Irigasi Namu Sira-Sira merupakan salah satu irigasi teknis yang ada di Sumatera Utara, yang mencakup empat wilayah kecamatan yaitu Kecamatan Sei Bingai, Kecamatan Kuala, Kecamatan Selesai dan Kecamatan Binjai Selatan, dan daerah ini merupakan daerah penghasil beras di Kabupaten Langkat.Kecamatan yang paling luas mendapat pelayanan dari Irigasi Namu Sira-Sira adalah Kecamatan Sei Bingai.Irigasi ini termasuk irigasi teknis dimana pengelolaan saluran primer dan sekunder dilakukan oleh pemerintah sedangkan saluran tersier dibuat dan dikelola oleh Perkumpulan Petani Pemakai Air (P3A).
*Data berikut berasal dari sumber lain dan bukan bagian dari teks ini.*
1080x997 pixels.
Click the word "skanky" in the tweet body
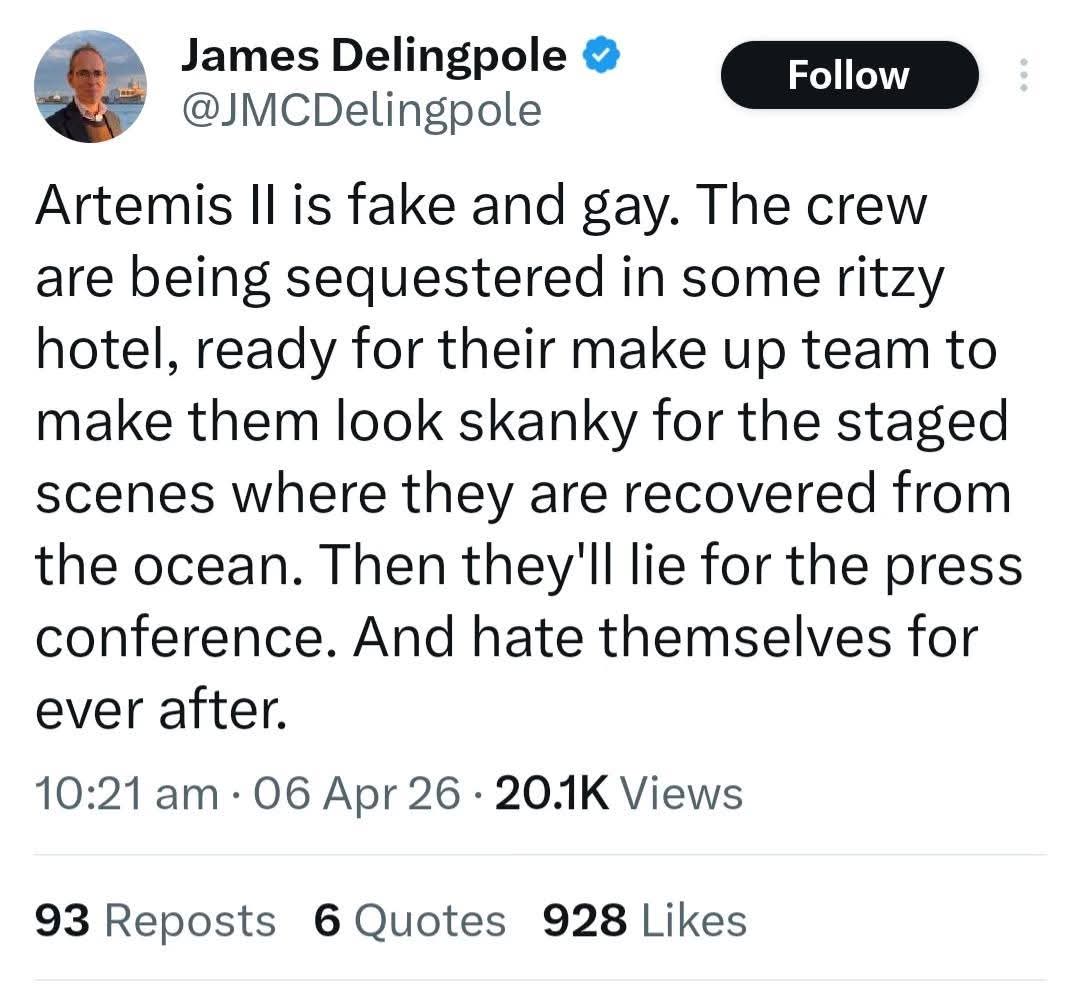click(x=548, y=423)
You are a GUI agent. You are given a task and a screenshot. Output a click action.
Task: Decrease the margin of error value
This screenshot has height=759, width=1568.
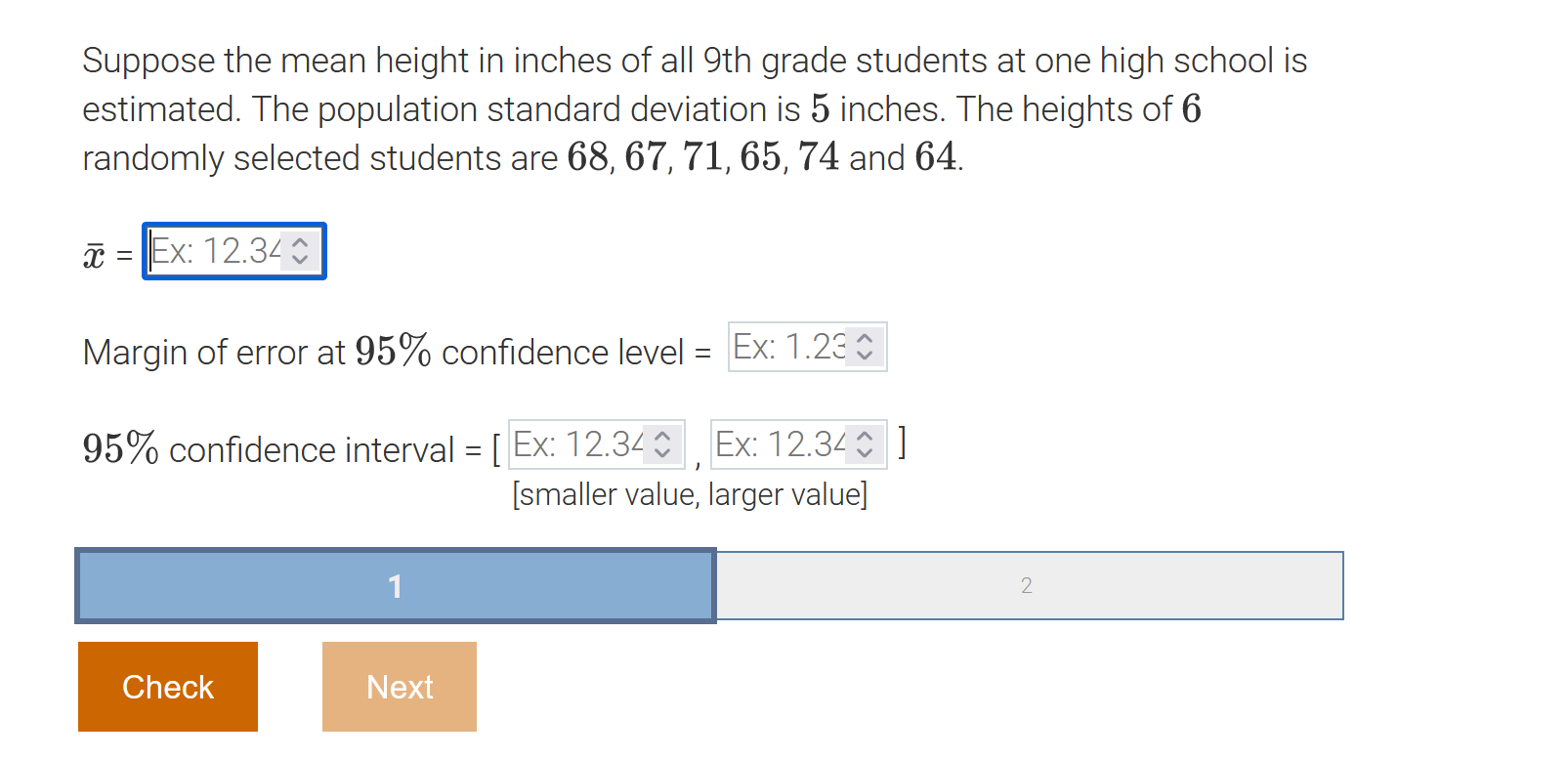865,356
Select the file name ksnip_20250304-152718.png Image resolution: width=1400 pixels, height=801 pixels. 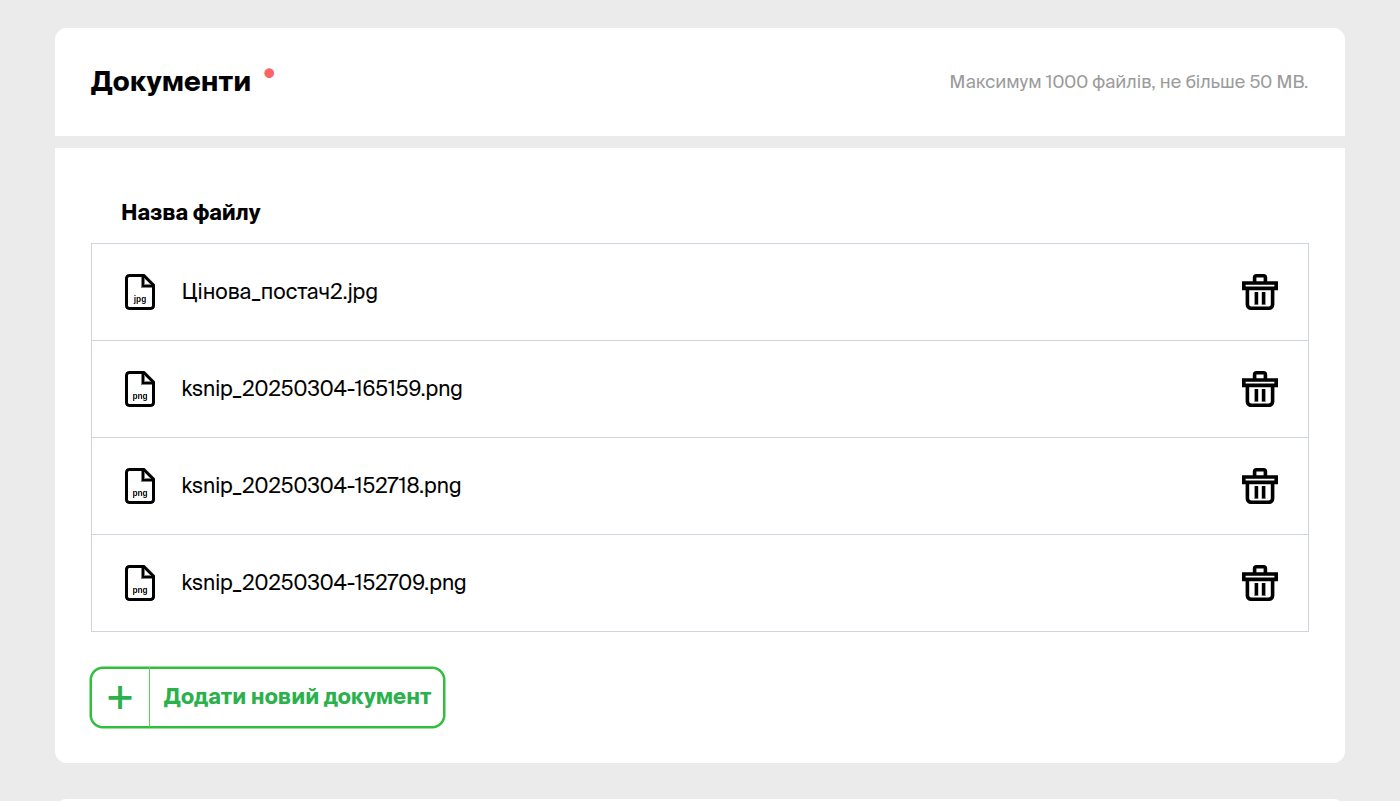pyautogui.click(x=321, y=486)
Berdasarkan tipe irigasi yang dimilikinya, daerah ini cukup potensial sebagai penghasil beras. Namun dengan berbagai keterbatasan daya dukung lahan, teknologi dan sumber daya manusia terutama di tingkat wilayah tersier perlu diketahui sampai sejauh mana potensi produksi padi di daerah Irigasi Namu Sira-Sira Kecamatan Sei Bingai Kabupaten Langkat dengan menganalisis data yang diperoleh dari data primer dan data sekunder yang diperoleh dari wawancara petani dan instansi pemerintah terkait.

Penelitian ini bersifat observasi lapang dimana menganalisis data secara deskriptif dan kuantitatif yang diperoleh dari data primer dan data sekunder yang diperoleh dari wawancara petani dan instansi pemerintah terkait.

Tujuan Penelitian

Penelitian ini bertujuan untuk mengkaji potensi produksi padi Daerah Irigasi Namu Sira-Sira Kecamatan Sei Bingai Kabupaten Langkat.

Manfaat Penelitian

1. Bagi penulis yaitu sebagai bahan untuk menyusun skripsi yang merupakan syarat untuk dapat menyelesaikan pendidikan di Program Studi Keteknikan Pertanian Fakultas Pertanian Universitas Sumatera Utara.

2. Bagi mahasiswa sebagai informasi pendukung untuk melakukan penelitian lebih lanjut mengenai kajian produksi padi.

3. Bagi masyarakat untuk membantu petani dalam pengembangan dalam produksi padi.